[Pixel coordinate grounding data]
- - -

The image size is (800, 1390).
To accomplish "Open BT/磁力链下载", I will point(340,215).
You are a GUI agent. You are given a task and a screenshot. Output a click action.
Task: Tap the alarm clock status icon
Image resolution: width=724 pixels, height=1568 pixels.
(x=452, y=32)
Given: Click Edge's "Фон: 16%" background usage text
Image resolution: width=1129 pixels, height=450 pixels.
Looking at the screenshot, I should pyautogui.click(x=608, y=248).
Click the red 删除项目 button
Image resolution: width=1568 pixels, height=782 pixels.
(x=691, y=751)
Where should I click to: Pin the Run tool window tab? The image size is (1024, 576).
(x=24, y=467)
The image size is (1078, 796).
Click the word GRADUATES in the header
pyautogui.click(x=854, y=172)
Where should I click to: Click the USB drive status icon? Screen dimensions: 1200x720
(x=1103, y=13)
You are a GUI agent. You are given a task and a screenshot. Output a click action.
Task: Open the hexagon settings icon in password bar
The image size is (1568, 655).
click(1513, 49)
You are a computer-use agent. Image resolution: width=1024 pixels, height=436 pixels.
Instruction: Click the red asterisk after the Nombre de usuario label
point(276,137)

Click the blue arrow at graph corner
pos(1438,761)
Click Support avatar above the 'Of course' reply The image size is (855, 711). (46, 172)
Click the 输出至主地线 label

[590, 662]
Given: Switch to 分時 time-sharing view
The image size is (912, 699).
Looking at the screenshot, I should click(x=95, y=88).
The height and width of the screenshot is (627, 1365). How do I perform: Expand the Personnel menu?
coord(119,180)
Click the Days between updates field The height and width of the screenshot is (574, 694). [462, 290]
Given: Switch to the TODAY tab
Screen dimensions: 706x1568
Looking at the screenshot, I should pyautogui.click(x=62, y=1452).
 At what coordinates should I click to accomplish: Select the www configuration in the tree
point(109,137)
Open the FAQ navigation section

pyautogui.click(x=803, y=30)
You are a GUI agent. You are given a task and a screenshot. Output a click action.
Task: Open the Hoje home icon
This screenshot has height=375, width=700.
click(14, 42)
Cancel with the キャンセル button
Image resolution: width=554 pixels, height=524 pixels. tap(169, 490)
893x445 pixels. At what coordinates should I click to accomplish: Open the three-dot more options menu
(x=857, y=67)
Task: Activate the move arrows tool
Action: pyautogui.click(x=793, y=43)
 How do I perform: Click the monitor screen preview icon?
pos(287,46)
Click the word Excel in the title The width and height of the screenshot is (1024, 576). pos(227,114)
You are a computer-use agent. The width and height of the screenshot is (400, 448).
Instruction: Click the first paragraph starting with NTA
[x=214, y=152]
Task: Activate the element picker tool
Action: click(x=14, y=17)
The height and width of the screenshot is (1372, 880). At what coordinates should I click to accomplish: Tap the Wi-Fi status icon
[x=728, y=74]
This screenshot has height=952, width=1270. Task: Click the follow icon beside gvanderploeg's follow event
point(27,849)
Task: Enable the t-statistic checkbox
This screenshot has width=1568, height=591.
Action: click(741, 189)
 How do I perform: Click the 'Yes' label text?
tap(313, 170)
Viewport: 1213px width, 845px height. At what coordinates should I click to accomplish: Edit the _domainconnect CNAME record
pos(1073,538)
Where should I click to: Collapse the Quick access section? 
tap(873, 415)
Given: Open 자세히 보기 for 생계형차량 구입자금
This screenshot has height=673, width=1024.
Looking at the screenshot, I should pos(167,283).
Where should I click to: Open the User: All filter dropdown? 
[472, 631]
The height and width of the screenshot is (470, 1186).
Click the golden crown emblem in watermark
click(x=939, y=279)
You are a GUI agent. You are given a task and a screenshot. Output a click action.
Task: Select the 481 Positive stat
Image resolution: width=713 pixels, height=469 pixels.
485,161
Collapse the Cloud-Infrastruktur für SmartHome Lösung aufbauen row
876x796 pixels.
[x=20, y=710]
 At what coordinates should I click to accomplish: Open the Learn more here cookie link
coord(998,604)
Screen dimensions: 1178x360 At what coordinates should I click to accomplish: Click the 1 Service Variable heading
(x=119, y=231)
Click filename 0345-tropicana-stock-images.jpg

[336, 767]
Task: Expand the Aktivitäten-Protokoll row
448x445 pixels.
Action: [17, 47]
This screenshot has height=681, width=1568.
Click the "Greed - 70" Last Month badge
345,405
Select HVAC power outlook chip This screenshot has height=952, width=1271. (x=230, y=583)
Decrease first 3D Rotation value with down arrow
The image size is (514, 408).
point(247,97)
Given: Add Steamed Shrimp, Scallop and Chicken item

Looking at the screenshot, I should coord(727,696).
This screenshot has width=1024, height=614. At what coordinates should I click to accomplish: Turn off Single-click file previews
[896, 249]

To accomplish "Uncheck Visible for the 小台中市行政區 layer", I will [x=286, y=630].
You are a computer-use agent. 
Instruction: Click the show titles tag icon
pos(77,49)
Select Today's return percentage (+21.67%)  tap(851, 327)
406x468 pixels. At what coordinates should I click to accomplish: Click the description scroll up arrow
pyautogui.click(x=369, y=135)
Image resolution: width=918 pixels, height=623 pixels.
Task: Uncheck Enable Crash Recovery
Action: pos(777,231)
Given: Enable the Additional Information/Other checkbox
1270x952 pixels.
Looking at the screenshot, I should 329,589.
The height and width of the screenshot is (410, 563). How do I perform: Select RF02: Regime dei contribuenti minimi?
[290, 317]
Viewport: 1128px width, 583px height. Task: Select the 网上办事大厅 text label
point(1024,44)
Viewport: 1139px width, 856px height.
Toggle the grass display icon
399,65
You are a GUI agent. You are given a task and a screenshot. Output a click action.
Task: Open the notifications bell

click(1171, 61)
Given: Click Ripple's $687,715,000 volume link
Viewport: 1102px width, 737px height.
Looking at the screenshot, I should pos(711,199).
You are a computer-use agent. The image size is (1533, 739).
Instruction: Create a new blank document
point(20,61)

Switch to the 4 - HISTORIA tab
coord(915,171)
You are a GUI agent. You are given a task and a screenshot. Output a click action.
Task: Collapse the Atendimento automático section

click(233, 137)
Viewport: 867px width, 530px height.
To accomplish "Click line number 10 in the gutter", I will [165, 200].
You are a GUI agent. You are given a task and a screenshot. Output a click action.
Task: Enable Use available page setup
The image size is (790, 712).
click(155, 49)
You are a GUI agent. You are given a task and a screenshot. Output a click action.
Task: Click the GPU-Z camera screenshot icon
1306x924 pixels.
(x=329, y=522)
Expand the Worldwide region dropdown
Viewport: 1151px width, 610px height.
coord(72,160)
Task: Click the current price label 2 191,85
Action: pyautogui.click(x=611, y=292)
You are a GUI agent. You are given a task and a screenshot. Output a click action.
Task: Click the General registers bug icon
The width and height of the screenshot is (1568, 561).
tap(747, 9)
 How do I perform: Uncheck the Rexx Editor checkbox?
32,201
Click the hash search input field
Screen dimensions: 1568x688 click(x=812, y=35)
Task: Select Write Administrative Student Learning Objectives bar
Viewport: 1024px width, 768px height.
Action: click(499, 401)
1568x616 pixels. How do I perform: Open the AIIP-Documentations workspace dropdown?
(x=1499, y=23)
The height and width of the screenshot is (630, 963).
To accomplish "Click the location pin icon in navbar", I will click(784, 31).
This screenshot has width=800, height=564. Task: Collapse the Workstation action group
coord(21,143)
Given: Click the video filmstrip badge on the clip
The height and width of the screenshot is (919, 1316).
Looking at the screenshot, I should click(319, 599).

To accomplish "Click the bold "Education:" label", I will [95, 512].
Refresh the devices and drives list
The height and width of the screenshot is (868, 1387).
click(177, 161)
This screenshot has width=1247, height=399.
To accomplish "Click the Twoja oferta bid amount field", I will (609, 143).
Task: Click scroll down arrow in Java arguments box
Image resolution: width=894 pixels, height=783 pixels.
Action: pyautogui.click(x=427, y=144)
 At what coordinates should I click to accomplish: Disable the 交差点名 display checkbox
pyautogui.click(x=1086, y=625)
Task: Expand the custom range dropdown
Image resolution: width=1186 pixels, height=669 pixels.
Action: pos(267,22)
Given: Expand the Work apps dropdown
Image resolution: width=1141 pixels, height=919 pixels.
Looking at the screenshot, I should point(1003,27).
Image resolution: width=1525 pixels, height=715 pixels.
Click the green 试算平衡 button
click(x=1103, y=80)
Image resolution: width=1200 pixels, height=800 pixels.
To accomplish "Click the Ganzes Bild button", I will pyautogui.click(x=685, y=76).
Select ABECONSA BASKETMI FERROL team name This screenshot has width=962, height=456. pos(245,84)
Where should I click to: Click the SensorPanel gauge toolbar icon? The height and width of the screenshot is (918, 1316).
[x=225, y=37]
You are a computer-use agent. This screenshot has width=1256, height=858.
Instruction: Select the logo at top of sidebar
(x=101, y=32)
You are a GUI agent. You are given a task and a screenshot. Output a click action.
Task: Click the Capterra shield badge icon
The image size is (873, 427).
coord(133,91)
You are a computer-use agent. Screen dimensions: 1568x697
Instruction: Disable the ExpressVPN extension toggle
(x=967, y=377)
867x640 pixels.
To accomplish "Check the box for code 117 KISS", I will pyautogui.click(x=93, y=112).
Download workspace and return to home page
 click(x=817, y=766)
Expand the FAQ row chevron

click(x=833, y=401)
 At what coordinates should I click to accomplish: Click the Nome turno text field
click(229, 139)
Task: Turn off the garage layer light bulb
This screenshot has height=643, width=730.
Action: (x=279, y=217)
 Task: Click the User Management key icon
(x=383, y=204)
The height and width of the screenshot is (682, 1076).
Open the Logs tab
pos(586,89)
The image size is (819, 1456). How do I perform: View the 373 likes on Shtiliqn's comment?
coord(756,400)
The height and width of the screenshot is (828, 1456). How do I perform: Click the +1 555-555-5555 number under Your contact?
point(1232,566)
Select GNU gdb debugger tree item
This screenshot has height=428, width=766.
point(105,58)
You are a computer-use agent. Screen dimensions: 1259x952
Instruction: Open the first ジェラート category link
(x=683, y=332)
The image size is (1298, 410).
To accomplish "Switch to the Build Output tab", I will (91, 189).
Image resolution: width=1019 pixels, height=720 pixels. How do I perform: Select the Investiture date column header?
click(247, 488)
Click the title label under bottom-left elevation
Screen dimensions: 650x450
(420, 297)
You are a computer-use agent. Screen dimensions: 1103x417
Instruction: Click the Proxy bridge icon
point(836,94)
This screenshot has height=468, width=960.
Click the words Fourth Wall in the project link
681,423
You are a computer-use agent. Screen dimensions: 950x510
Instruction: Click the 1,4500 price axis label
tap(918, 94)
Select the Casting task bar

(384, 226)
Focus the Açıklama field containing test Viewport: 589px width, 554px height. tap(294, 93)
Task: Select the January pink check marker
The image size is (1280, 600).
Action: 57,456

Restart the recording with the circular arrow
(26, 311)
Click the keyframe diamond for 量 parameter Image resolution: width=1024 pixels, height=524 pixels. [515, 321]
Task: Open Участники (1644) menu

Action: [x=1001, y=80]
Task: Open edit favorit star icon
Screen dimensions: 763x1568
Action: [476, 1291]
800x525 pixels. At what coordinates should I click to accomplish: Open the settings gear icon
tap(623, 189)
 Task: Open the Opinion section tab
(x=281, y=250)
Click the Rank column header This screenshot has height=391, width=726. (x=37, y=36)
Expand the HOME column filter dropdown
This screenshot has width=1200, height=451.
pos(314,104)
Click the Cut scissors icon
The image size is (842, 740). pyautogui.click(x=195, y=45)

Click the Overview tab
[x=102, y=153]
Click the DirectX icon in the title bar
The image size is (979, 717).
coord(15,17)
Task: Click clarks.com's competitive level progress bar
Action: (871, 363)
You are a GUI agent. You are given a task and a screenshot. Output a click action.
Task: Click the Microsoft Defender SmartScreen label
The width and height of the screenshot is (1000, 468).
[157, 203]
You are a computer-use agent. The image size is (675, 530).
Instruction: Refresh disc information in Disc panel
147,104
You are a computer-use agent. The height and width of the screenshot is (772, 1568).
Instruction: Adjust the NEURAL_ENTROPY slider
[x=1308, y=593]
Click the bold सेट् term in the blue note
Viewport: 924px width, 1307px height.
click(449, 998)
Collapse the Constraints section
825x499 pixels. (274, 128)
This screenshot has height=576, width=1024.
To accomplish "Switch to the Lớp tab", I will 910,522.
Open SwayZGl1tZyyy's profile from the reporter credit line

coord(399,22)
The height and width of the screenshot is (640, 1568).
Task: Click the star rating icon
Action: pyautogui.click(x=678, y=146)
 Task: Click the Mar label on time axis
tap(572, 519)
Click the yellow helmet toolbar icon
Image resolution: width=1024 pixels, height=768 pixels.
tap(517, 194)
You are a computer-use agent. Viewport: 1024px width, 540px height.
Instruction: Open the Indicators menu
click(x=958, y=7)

- - -

Lines from the entries that contain the string "layer" are what must be copied.

To accomplish "Uncheck Visible for the 小台中市行政區 layer", I will [x=286, y=630].
Task: Turn off the garage layer light bulb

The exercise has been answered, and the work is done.